Vice Premier Ehud Olmert's comments pointed to fears of a bitter internal conflict over Prime Minister Ariel Sharon's recent announcement that Israel will have to evacuate settlements even without a peace agreement. The Palestinians vehemently oppose the plan, and now even members of Sharon's Likud Party say they would rather break a government coalition than back it.
"I have no doubt there be a very painful, difficult, heartbreaking process, and a confrontation of (previously) unknown proportion in the life of this country," Olmert said. "It's a serious crisis ... There's no doubt about it.

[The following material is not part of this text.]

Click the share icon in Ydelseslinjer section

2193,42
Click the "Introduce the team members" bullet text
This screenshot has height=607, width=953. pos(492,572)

I expect it to be very emotional and very confrontational."
Also Sunday, 13 reservists from Israel's elite military commando unit stated in a letter to the prime minister that they would no longer serve in the occupied territories, joining other influential security officials who have recently criticized Israeli military tactics and treatment of the Palestinians.
"We have long ago crossed the line between fighters fighting a just cause and oppressing another people," three officers and 10 soldiers of the army's most secretive unit, the Sayeret Matkal, said in the letter to Sharon.
The reservists said they were taking the dramatic step of publicly criticizing their government's policies "out of deep fear for the future of the state of Israel as a democratic, Zionist and Jewish country and out of concern for its moral and ethical image."